* [GIVEN EXERCISE]
Reproduce verbatim the lines of the records below running from the line containing "The width and height of the screenshot is (819, 1456)." through the line containing "coordinates (944, 247).", both included.

━━━━━ INPUT FOR THIS TASK ━━━━━

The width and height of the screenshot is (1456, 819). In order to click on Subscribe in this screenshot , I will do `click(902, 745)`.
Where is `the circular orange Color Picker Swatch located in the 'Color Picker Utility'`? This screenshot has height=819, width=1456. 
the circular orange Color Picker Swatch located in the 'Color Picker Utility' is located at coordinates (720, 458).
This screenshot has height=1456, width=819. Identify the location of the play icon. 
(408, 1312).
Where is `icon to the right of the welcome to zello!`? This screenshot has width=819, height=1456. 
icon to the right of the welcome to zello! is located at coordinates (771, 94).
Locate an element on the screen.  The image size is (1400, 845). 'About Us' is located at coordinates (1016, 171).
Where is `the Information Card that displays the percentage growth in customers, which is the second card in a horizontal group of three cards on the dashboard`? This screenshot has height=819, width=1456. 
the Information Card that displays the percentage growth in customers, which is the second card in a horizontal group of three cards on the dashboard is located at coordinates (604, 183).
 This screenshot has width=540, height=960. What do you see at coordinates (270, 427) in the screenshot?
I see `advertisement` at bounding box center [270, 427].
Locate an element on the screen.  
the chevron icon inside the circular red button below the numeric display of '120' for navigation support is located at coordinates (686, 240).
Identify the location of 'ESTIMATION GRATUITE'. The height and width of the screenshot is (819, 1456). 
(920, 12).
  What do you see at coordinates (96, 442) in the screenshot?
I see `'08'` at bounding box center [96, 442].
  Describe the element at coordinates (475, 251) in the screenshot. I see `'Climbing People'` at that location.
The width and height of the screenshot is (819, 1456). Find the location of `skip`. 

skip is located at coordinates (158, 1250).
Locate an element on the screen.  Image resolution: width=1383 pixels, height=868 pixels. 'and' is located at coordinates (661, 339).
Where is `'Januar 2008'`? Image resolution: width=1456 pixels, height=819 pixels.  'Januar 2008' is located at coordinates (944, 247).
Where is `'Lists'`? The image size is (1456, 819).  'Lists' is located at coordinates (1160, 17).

━━━━━

* [ANSWER TO THE PROBLEM]
The width and height of the screenshot is (819, 1456). Find the location of `skip`. 

skip is located at coordinates (158, 1250).
Locate an element on the screen.  Image resolution: width=1383 pixels, height=868 pixels. 'and' is located at coordinates (661, 339).
Where is `'Januar 2008'`? Image resolution: width=1456 pixels, height=819 pixels.  'Januar 2008' is located at coordinates (944, 247).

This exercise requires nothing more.